11.6 No Assignment. Neither party shall assign, subcontract, delegate, or otherwise transfer this Agreement, or its rights and obligations herein, without obtaining the prior written consent of the other party, and any attempted assignment, subcontract, delegation, or transfer in violation of the foregoing will be null and void; provided, however, that either party may assign this Agreement in connection with a merger, acquisition, reorganization or sale of all or substantially all of its assets, or other operation of law, without the consent of the other party. The terms of this Agreement shall be binding upon the parties and their respective successors and permitted assigns.

11.7 Force Majeure. Any delay in the performance of any duties or obligations of either party will not be considered a breach of this Agreement if such delay is caused by a labor dispute, shortage of materials, fire, earthquake, flood, or any other event beyond the control of such party, provided that such party uses reasonable efforts, under the circumstances, to notify the other party of the cause of such delay and to resume performance as soon as possible.
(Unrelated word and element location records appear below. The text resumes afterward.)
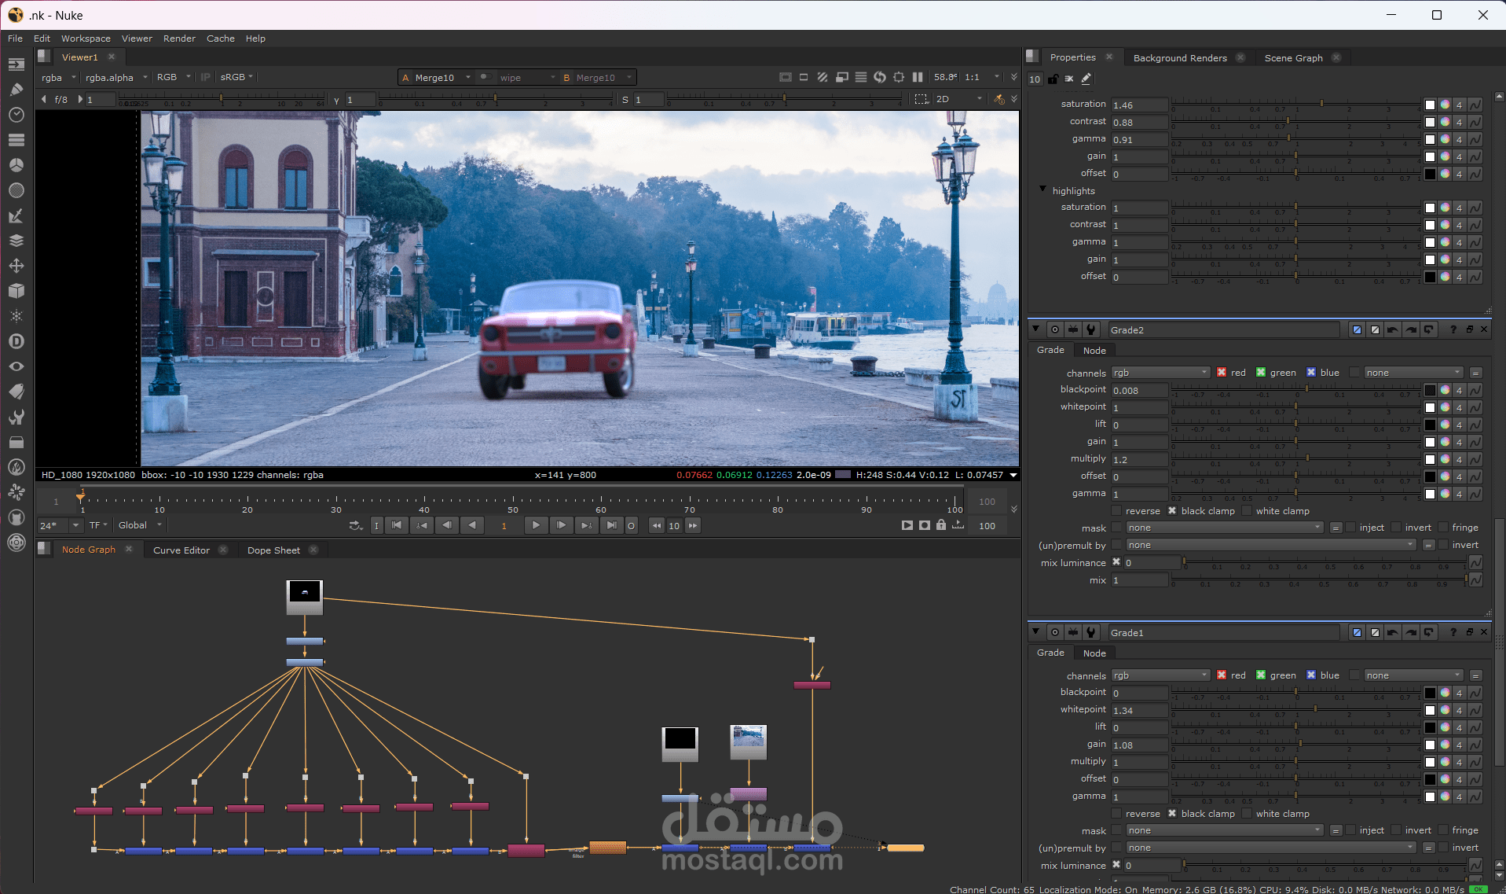Open the Grade2 Node tab

click(1094, 351)
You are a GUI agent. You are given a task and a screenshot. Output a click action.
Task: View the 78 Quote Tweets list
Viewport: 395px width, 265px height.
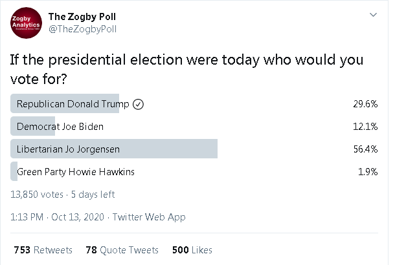(122, 250)
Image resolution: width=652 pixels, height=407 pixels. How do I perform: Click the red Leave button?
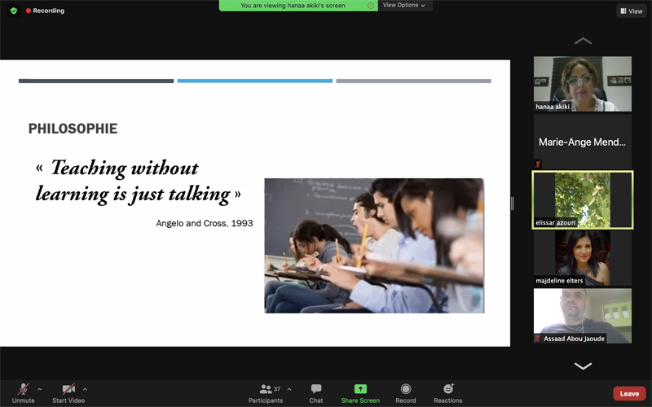tap(629, 393)
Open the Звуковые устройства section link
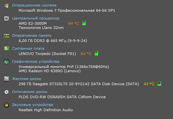 33,105
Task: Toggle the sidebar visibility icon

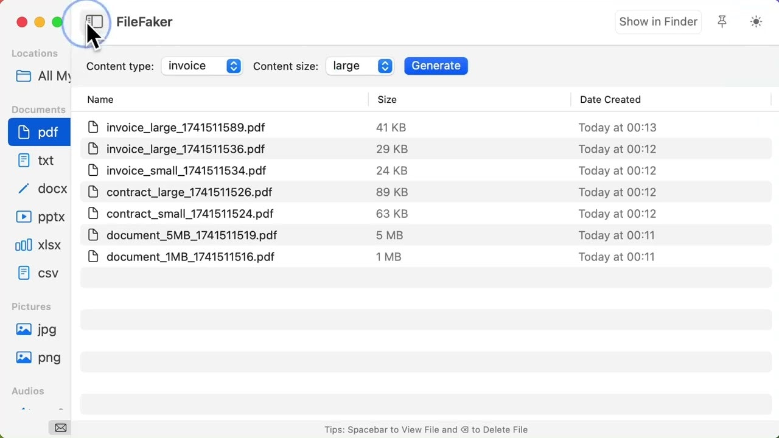Action: pos(94,21)

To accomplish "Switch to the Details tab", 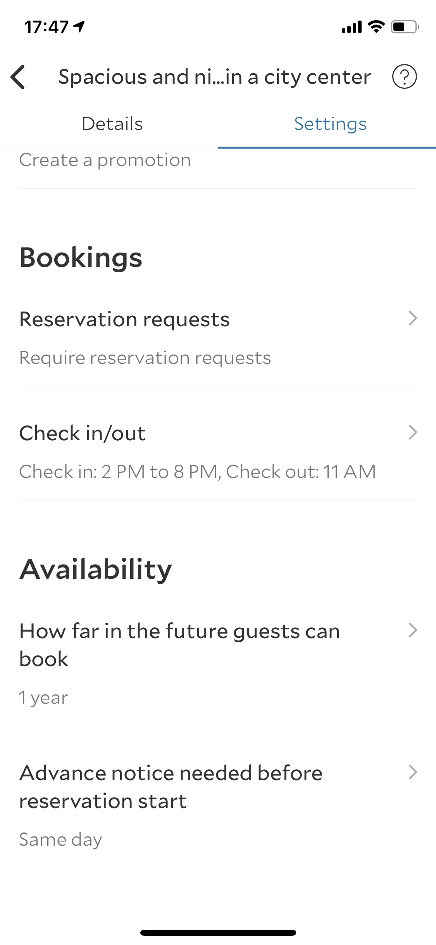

11.8 Independent Contractors. Subscriber's relationship to DineWise is that of an independent contractor, and neither party is an agent or partner of the other. Subscriber will not have, and will not represent to any third party that it has, any authority to act on behalf of DineWise.
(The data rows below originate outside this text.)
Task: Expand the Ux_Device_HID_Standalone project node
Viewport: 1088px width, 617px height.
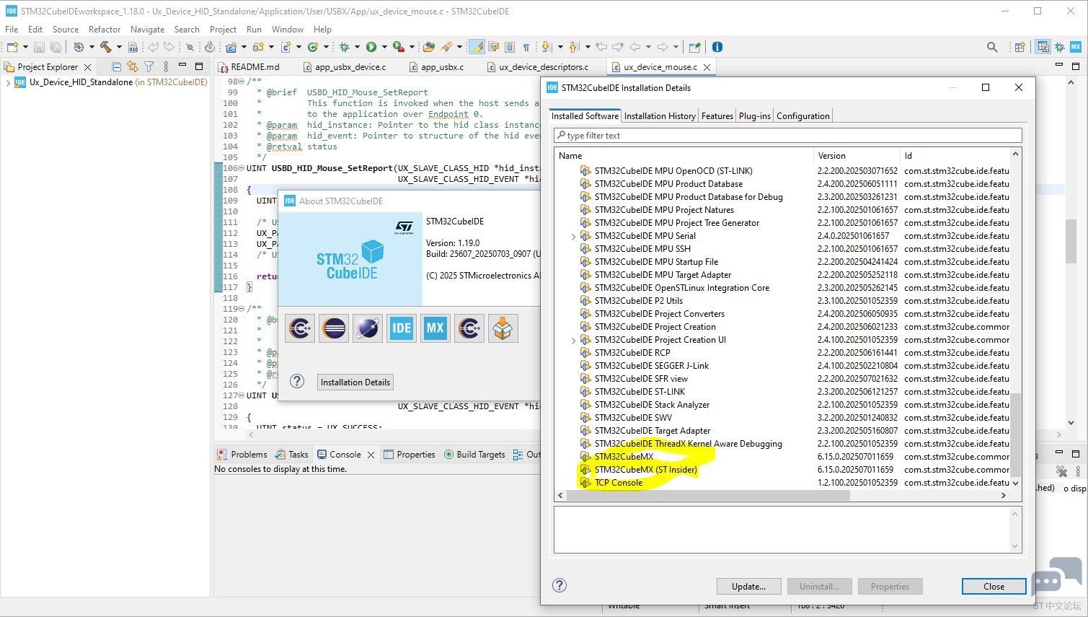Action: click(x=8, y=82)
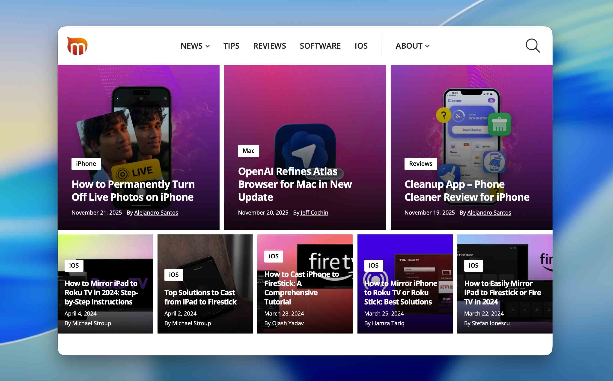Click the Mac category tag
The height and width of the screenshot is (381, 613).
(x=248, y=151)
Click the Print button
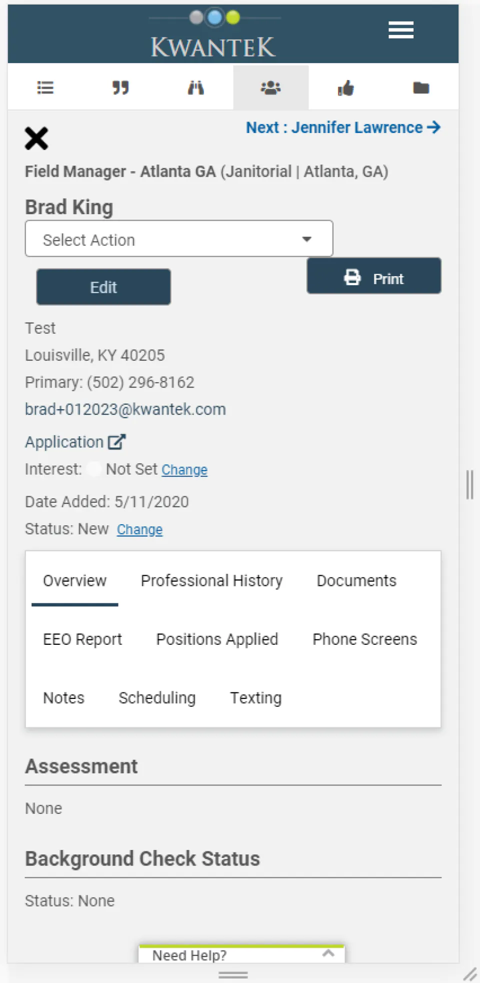This screenshot has width=480, height=983. tap(374, 277)
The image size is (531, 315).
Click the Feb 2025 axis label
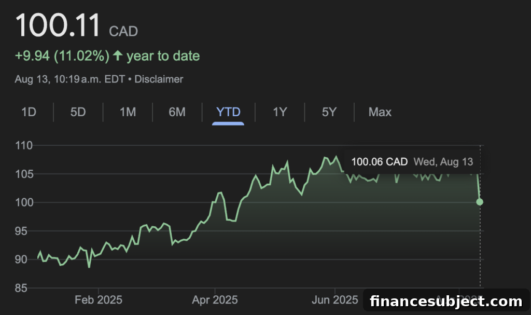[98, 300]
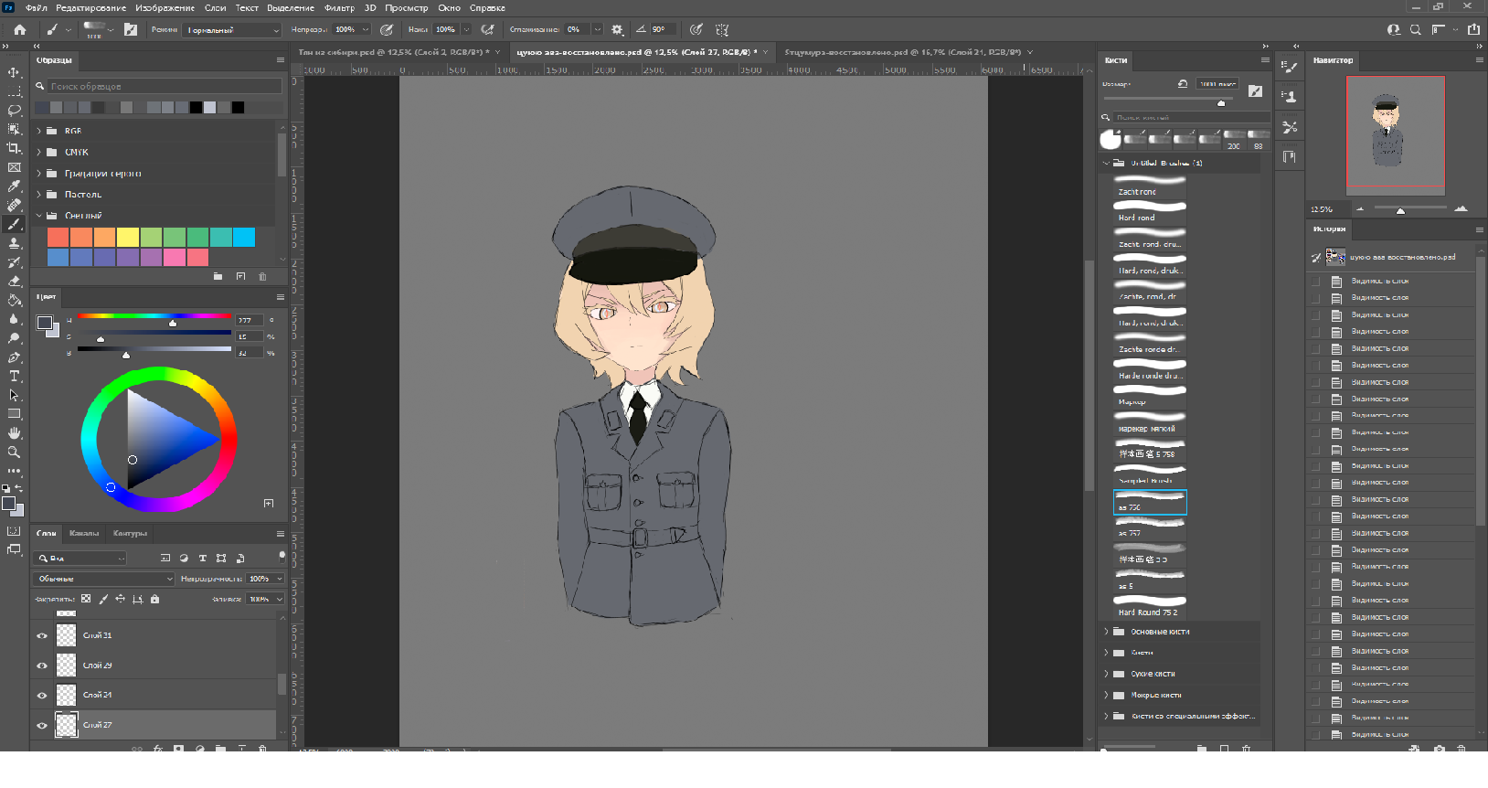
Task: Click the Zoom tool in the toolbar
Action: pos(14,453)
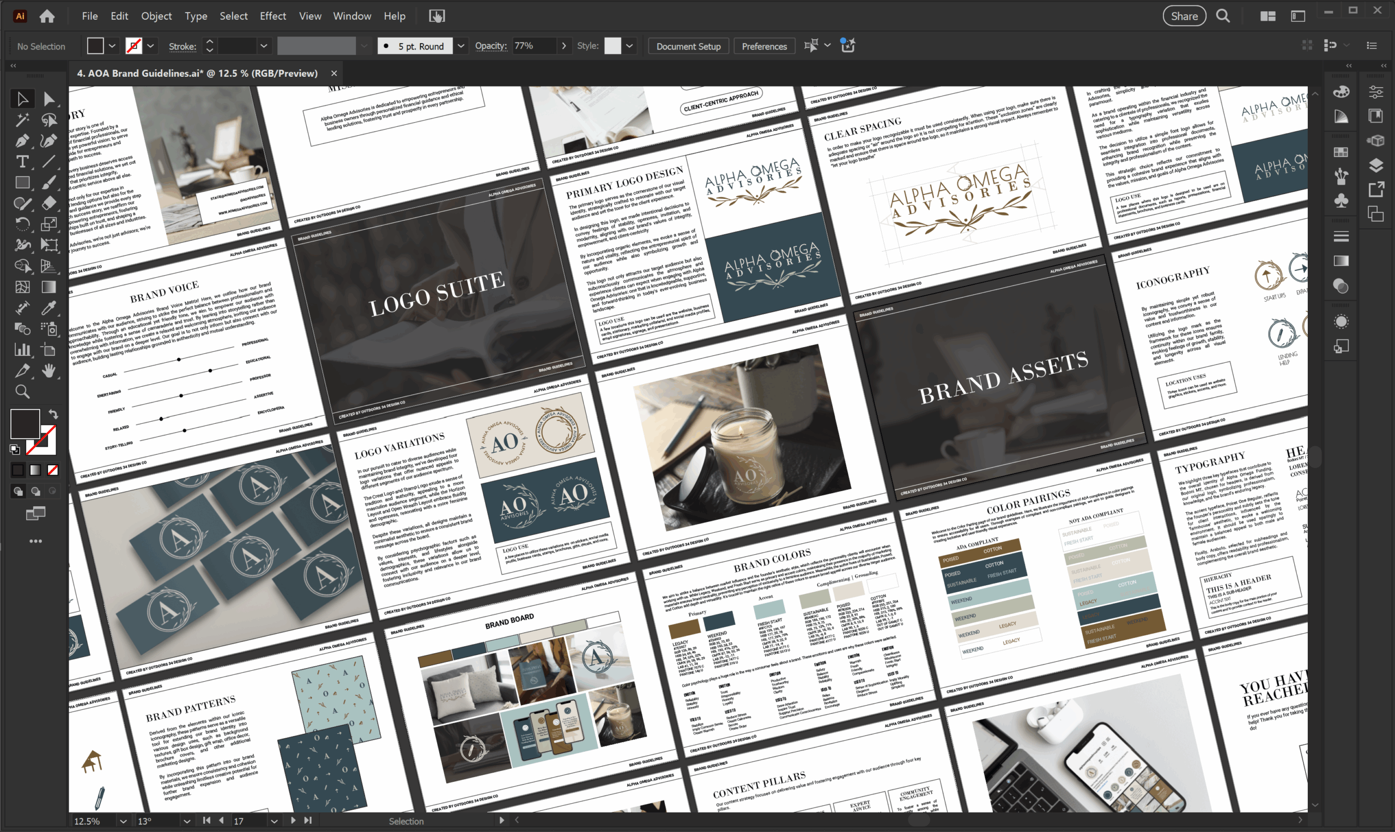The height and width of the screenshot is (832, 1395).
Task: Click the Fill color swatch in toolbox
Action: click(25, 424)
11.9 Notices. Each party must deliver all notices or other communications required or permitted under this Agreement in writing to the other party at the address listed on the first page of the Agreement by courier, by certified or registered mail (postage prepaid and return receipt requested), or by a nationally- recognized express mail service. Notice will be effective upon receipt or refusal of delivery. If delivered by certified or registered mail, any such notice will be considered to have been given five (5) business days after it was mailed, as evidenced by the postmark. If delivered by courier or express mail service, any such notice shall be considered to have been given on the delivery date reflected by the courier or express mail service receipt. Each party may change its address for receipt of notice by giving notice of such change to the other party.

11.10 Counterparts. This Agreement may be executed in one or more counterparts, each of which shall be deemed an original and all of which shall be taken together and deemed to be one instrument.
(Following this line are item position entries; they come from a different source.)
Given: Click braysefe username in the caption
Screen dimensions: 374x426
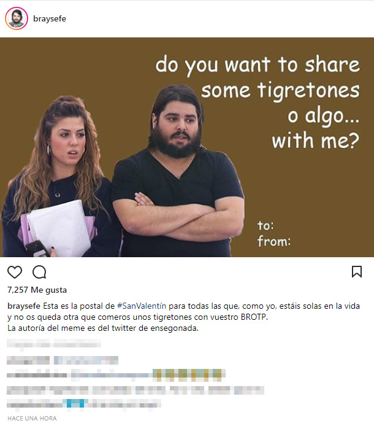Looking at the screenshot, I should [x=24, y=306].
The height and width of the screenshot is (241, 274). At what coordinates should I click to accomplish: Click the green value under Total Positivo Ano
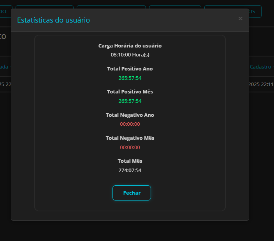[130, 78]

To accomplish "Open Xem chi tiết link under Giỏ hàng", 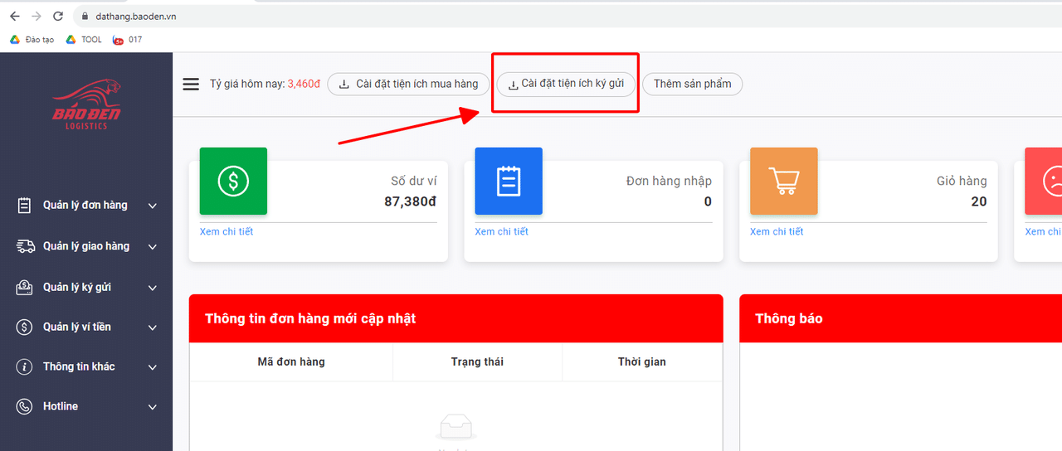I will [x=777, y=231].
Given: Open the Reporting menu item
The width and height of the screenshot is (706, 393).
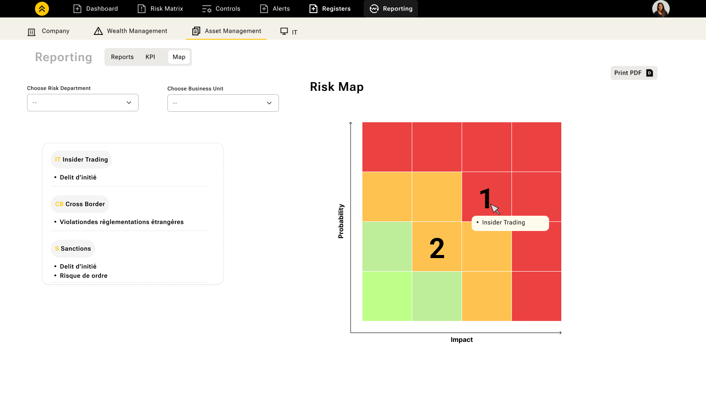Looking at the screenshot, I should [391, 9].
11.11 Entire Agreement. This Agreement is the final, complete and exclusive agreement of the parties with respect to the subject matters hereof and supersedes and merges all prior discussions between the parties with respect to such subject matters. No modification of or amendment to this Agreement, or any waiver of any rights under this Agreement, will be effective unless in writing and signed by an authorized signatory of Subscriber and DineWise.